And the winner is ...
Young Pioneer Award:
Al Furter
Employer of the Year Award: Butler County Clerk of Court's Office
Volunteer of the Year Award: Pi Kappa Phi fraternity of Miami University
Lloyd Harris Community Award: David Campbell
Jeff and Debbie Crouse Self-Advocate Award: Tim Zellner
Provider of the Year Award: Jewish Vocational Serivce
Fred Valerius Family Lifetime Achievement Award: The Andy and Anna Kabel family
The Butler County Star Award: Ethel Moore
WEST CHESTER TWP. — Some 360 people turned out Sunday, March 7, to help “Erase the R Word” at the 16th annual Butler County Board of Developmental Disabilities Community Recognition Dinner.
Keynote speaker Butler County Probate Court Judge Randy Rogers told the audience at the Cincinnati North Marriott on Muhlhauser Road of his encounter with a young man named Scotty, who had muscular dystrophy and had attended the judge’s church.
“Scotty was 10 years old when I met him,” Rogers said. “I kind of felt sorry for him because I knew he didn’t have much.”
Rogers gave Scotty a bucket of Legos one year for Christmas, and recalled how his eyes lit up when he set them on his wheelchair. But Scotty and his mother soon started going to another church, and Rogers lost track of them for several years.
Scotty was a grown man living in a group home when his mother came to ask the judge to officiate at her wedding and Scotty served as a witness. He had become an artist at the Inside Out Studio at the BCBDD’s Liberty Center, and the judge asked him to draw a picture of the courtroom.
Scotty died before he could present his drawing to Rogers, but when the judge got it, he was impressed by the detail in the drawing, especially considering the tedious process that Scotty, who had lost use of his arms, and his aides had to go through to create it.
The drawing included a bucket of Legos on the bench and a gavel with an inscription “Thank you very much.”
“I have a number of degrees, but there was something in that picture that Scotty taught me that I never learned in schools,” Rogers said. “He taught me how to be thankful. I gave him a bucket of Legos, and he gave me a lesson in life.

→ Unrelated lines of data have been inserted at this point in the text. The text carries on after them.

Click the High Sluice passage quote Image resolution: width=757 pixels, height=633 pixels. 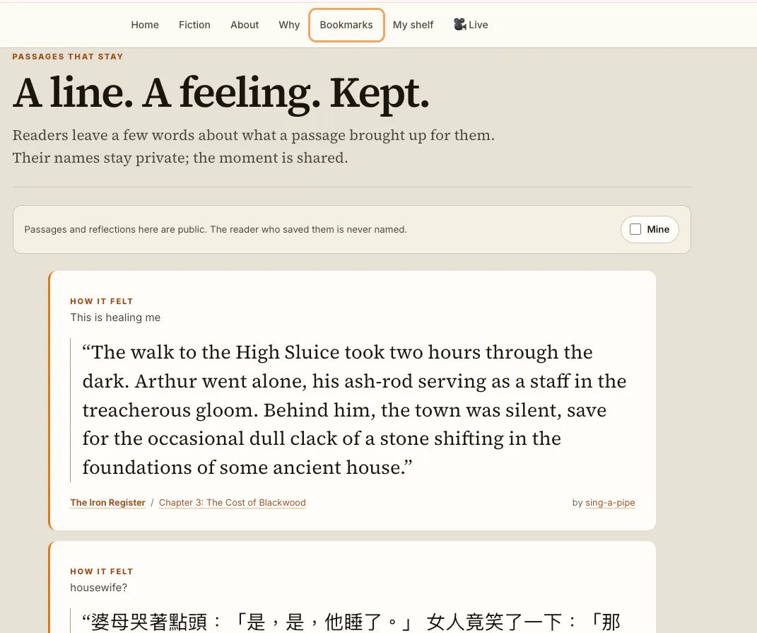pos(354,410)
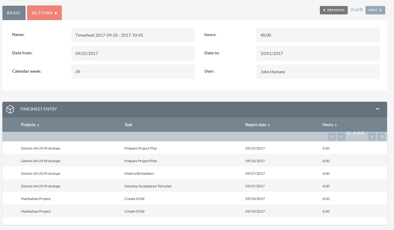Select Develop Acceptance Test plan task
The height and width of the screenshot is (230, 394).
(148, 186)
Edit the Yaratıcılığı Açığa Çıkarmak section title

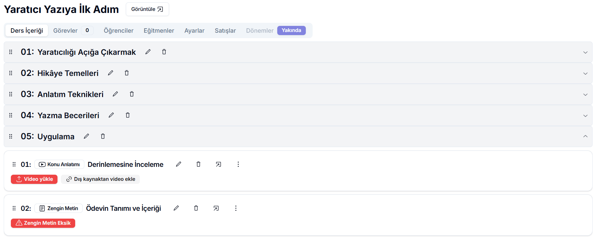point(148,52)
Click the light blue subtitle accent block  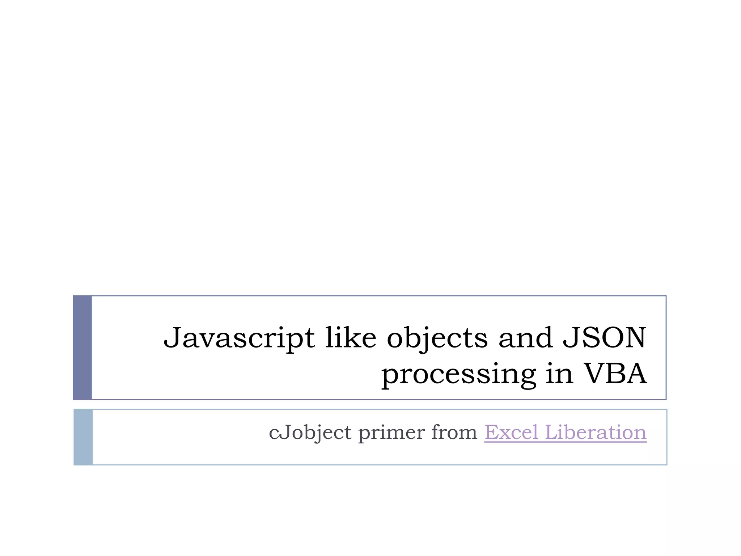pyautogui.click(x=83, y=437)
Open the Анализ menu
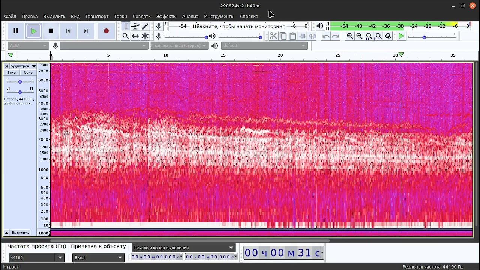This screenshot has height=270, width=480. coord(190,16)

“Every life has meaning,” he said.
The banquet included the premiere of BCBDD’s 2010 awareness video and public service announcements with the theme “Erase the R Word” to encourage people to stop using “retarded” when speaking of persons with developmental disabilities. L&M Train, a musical group consisting of clients at the Liberty and Middletown adult drop-in centers, performed, plus eight major awards and 150 Community Recognition Awards were handed out to honor individuals, businesses and organizations that work with people with developmental disabilities.
The evening concluded with a tribute to Linda Good, presented by her sister Stephanie Harris. Good, who lost the use of her legs in an automobile accident when she was 17 years old, was well-known in Butler County and had received statewide recognition for her advocacy of people with special needs. Good died in December 2009, and Harris announced that BCBDD will honor her with an award in her name at next year’s banquet.
“Her legacy lives on in all of her volunteer efforts over the last three decades,” Harris said, “so that people with disabilities could ‘go where everyone else has gone before,’” a slogan that Good had on a bumper sticker on her wheelchair.